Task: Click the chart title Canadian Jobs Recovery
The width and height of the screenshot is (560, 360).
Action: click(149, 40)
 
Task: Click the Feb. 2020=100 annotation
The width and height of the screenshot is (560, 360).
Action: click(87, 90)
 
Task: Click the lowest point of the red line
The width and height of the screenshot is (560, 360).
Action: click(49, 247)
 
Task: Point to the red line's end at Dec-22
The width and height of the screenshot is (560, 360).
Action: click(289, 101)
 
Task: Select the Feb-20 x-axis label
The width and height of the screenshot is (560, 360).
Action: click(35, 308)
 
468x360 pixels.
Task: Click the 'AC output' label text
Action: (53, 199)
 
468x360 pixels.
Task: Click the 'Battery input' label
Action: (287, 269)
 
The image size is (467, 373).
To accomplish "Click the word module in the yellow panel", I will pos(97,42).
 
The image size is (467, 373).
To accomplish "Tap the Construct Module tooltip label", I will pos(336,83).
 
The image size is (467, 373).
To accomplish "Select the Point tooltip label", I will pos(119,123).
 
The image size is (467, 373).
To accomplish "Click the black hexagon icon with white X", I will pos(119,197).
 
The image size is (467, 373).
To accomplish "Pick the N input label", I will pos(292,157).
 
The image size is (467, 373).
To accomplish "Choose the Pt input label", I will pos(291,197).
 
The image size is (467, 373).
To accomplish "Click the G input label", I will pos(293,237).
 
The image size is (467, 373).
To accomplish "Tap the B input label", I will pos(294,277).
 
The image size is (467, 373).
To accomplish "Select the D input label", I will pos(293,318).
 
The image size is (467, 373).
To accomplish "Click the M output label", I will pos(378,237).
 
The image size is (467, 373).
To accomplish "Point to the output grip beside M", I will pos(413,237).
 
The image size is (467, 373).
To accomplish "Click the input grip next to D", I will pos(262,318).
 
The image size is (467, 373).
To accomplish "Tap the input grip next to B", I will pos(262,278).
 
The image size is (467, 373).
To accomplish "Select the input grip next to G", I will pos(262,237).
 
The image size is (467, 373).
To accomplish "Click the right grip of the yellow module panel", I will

—————

• Stated exercise
Print the rows again word for word, starting at the line that contains "Task: Select the Feb-20 x-axis label" and ending at the end of the rows.

• Task answer
Task: Select the Feb-20 x-axis label
The width and height of the screenshot is (560, 360).
Action: click(35, 308)
 
468x360 pixels.
Task: Click the 'AC output' label text
Action: (53, 199)
 
468x360 pixels.
Task: Click the 'Battery input' label
Action: (287, 269)
 
The image size is (467, 373).
To accomplish "Click the word module in the yellow panel", I will pos(97,42).
 
The image size is (467, 373).
To accomplish "Tap the Construct Module tooltip label", I will pos(336,83).
 
The image size is (467, 373).
To accomplish "Select the Point tooltip label", I will pos(119,123).
 
The image size is (467, 373).
To accomplish "Click the black hexagon icon with white X", I will pos(119,197).
 
The image size is (467, 373).
To accomplish "Pick the N input label", I will pos(292,157).
 
The image size is (467, 373).
To accomplish "Choose the Pt input label", I will pos(291,197).
 
The image size is (467, 373).
To accomplish "Click the G input label", I will pos(293,237).
 
The image size is (467, 373).
To accomplish "Tap the B input label", I will pos(294,277).
 
The image size is (467, 373).
To accomplish "Select the D input label", I will pos(293,318).
 
The image size is (467, 373).
To accomplish "Click the M output label", I will pos(378,237).
 
The image size is (467, 373).
To accomplish "Point to the output grip beside M", I will pos(413,237).
 
The image size is (467, 373).
To accomplish "Click the input grip next to D", I will pos(262,318).
 
The image size is (467, 373).
To accomplish "Tap the input grip next to B", I will pos(262,278).
 
The image size is (467, 373).
To accomplish "Select the input grip next to G", I will pos(262,237).
 
The image size is (467, 373).
To accomplish "Click the right grip of the yellow module panel", I will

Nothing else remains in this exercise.